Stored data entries
++++++++++

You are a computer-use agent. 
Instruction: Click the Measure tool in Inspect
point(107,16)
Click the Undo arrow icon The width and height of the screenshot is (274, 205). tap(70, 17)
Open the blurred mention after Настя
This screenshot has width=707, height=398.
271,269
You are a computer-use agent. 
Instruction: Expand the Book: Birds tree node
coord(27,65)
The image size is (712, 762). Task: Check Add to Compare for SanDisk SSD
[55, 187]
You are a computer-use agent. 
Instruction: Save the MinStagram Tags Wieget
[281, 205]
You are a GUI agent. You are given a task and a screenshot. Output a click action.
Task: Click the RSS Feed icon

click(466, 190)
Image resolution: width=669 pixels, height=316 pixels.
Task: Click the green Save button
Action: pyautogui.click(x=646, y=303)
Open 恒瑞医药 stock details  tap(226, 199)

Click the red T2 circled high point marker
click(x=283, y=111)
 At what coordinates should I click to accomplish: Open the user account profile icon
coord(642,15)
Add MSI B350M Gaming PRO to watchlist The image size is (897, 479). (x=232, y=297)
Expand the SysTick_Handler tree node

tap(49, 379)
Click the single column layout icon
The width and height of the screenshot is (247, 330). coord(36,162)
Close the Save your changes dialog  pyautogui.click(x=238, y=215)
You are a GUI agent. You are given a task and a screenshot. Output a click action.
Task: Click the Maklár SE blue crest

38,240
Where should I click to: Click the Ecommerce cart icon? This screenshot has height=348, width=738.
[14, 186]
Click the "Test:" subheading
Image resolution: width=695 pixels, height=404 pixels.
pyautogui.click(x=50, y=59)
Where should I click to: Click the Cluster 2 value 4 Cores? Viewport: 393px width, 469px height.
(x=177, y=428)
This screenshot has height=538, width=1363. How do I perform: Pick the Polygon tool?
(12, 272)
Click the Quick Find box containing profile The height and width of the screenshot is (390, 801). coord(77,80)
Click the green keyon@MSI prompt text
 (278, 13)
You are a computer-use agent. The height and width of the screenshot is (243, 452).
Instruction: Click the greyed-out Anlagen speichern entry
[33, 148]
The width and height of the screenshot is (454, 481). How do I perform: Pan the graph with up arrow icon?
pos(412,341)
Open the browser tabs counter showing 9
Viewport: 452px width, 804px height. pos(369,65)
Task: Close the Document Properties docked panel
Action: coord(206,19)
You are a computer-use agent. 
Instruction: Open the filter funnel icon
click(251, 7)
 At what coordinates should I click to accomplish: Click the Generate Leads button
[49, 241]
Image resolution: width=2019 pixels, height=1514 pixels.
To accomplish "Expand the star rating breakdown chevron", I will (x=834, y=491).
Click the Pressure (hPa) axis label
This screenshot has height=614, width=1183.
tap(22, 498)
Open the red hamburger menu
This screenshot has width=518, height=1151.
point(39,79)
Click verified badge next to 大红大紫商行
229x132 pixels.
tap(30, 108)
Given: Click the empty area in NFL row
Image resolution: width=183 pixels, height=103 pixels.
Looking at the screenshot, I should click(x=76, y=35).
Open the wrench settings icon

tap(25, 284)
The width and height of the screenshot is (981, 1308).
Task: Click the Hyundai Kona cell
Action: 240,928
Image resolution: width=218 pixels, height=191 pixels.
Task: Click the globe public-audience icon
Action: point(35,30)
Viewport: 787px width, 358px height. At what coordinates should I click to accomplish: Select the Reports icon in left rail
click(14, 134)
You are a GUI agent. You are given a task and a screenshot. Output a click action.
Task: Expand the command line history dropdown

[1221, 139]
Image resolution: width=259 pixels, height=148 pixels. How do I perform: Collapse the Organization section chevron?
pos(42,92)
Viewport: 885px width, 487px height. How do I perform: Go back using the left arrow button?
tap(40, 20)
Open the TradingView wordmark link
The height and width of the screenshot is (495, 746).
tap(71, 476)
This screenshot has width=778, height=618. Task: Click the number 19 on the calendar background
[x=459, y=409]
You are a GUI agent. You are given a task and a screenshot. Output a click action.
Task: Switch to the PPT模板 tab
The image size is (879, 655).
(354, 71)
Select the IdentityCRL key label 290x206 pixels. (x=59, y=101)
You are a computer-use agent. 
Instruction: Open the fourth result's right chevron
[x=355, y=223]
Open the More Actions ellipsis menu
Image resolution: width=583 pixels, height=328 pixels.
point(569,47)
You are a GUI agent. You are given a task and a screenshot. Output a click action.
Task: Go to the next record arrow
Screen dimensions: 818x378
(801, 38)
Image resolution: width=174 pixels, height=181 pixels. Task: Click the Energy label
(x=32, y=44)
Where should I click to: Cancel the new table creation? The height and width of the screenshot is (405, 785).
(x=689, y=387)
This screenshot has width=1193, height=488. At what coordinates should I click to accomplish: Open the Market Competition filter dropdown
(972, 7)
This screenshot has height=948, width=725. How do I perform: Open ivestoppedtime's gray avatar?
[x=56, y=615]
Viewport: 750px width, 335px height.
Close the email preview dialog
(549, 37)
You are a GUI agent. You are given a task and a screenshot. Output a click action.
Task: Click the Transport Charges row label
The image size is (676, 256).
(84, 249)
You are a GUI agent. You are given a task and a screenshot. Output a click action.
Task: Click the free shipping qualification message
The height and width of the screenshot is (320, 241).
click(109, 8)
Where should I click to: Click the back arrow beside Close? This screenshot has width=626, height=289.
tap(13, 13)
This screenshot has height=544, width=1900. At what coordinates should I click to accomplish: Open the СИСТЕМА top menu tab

++++++++++

### Work to be completed
Every entry needs to be retyped exactly.

### Output for this exercise
You are a computer-use agent. 
Instruction: Click the Measure tool in Inspect
point(107,16)
Click the Undo arrow icon The width and height of the screenshot is (274, 205). tap(70, 17)
Open the blurred mention after Настя
This screenshot has width=707, height=398.
271,269
You are a computer-use agent. 
Instruction: Expand the Book: Birds tree node
coord(27,65)
The image size is (712, 762). Task: Check Add to Compare for SanDisk SSD
[55, 187]
You are a computer-use agent. 
Instruction: Save the MinStagram Tags Wieget
[281, 205]
You are a GUI agent. You are given a task and a screenshot. Output a click action.
Task: Click the RSS Feed icon

click(466, 190)
Image resolution: width=669 pixels, height=316 pixels.
Task: Click the green Save button
Action: pyautogui.click(x=646, y=303)
Open 恒瑞医药 stock details  tap(226, 199)

Click the red T2 circled high point marker
click(x=283, y=111)
 At what coordinates should I click to accomplish: Open the user account profile icon
coord(642,15)
Add MSI B350M Gaming PRO to watchlist The image size is (897, 479). (x=232, y=297)
Expand the SysTick_Handler tree node

tap(49, 379)
Click the single column layout icon
The width and height of the screenshot is (247, 330). coord(36,162)
Close the Save your changes dialog  pyautogui.click(x=238, y=215)
You are a GUI agent. You are given a task and a screenshot. Output a click action.
Task: Click the Maklár SE blue crest

38,240
Where should I click to: Click the Ecommerce cart icon? This screenshot has height=348, width=738.
[14, 186]
Click the "Test:" subheading
Image resolution: width=695 pixels, height=404 pixels.
pyautogui.click(x=50, y=59)
Where should I click to: Click the Cluster 2 value 4 Cores? Viewport: 393px width, 469px height.
(x=177, y=428)
This screenshot has height=538, width=1363. How do I perform: Pick the Polygon tool?
(12, 272)
Click the Quick Find box containing profile The height and width of the screenshot is (390, 801). coord(77,80)
Click the green keyon@MSI prompt text
 (278, 13)
You are a computer-use agent. The height and width of the screenshot is (243, 452).
Instruction: Click the greyed-out Anlagen speichern entry
[33, 148]
The width and height of the screenshot is (454, 481). How do I perform: Pan the graph with up arrow icon?
pos(412,341)
Open the browser tabs counter showing 9
Viewport: 452px width, 804px height. pos(369,65)
Task: Close the Document Properties docked panel
Action: coord(206,19)
You are a computer-use agent. 
Instruction: Open the filter funnel icon
click(251, 7)
 At what coordinates should I click to accomplish: Click the Generate Leads button
[49, 241]
Image resolution: width=2019 pixels, height=1514 pixels.
To accomplish "Expand the star rating breakdown chevron", I will (x=834, y=491).
Click the Pressure (hPa) axis label
This screenshot has height=614, width=1183.
tap(22, 498)
Open the red hamburger menu
This screenshot has width=518, height=1151.
point(39,79)
Click verified badge next to 大红大紫商行
229x132 pixels.
tap(30, 108)
Given: Click the empty area in NFL row
Image resolution: width=183 pixels, height=103 pixels.
Looking at the screenshot, I should click(x=76, y=35).
Open the wrench settings icon

tap(25, 284)
The width and height of the screenshot is (981, 1308).
Task: Click the Hyundai Kona cell
Action: 240,928
Image resolution: width=218 pixels, height=191 pixels.
Task: Click the globe public-audience icon
Action: point(35,30)
Viewport: 787px width, 358px height. At what coordinates should I click to accomplish: Select the Reports icon in left rail
click(14, 134)
You are a GUI agent. You are given a task and a screenshot. Output a click action.
Task: Expand the command line history dropdown

[1221, 139]
Image resolution: width=259 pixels, height=148 pixels. How do I perform: Collapse the Organization section chevron?
pos(42,92)
Viewport: 885px width, 487px height. How do I perform: Go back using the left arrow button?
tap(40, 20)
Open the TradingView wordmark link
The height and width of the screenshot is (495, 746).
tap(71, 476)
This screenshot has width=778, height=618. Task: Click the number 19 on the calendar background
[x=459, y=409]
You are a GUI agent. You are given a task and a screenshot. Output a click action.
Task: Switch to the PPT模板 tab
The image size is (879, 655).
(354, 71)
Select the IdentityCRL key label 290x206 pixels. (x=59, y=101)
You are a computer-use agent. 
Instruction: Open the fourth result's right chevron
[x=355, y=223]
Open the More Actions ellipsis menu
Image resolution: width=583 pixels, height=328 pixels.
point(569,47)
You are a GUI agent. You are given a task and a screenshot. Output a click action.
Task: Go to the next record arrow
Screen dimensions: 818x378
(801, 38)
Image resolution: width=174 pixels, height=181 pixels. Task: Click the Energy label
(x=32, y=44)
Where should I click to: Cancel the new table creation? The height and width of the screenshot is (405, 785).
(x=689, y=387)
This screenshot has width=1193, height=488. At what coordinates should I click to accomplish: Open the Market Competition filter dropdown
(972, 7)
This screenshot has height=948, width=725. How do I perform: Open ivestoppedtime's gray avatar?
[x=56, y=615]
Viewport: 750px width, 335px height.
Close the email preview dialog
(549, 37)
You are a GUI agent. You are given a task and a screenshot. Output a click action.
Task: Click the Transport Charges row label
The image size is (676, 256).
(84, 249)
You are a GUI agent. You are given a task and a screenshot. Output a click action.
Task: Click the free shipping qualification message
The height and width of the screenshot is (320, 241).
click(109, 8)
Where should I click to: Click the back arrow beside Close? This screenshot has width=626, height=289.
tap(13, 13)
This screenshot has height=544, width=1900. At what coordinates should I click to accomplish: Open the СИСТЕМА top menu tab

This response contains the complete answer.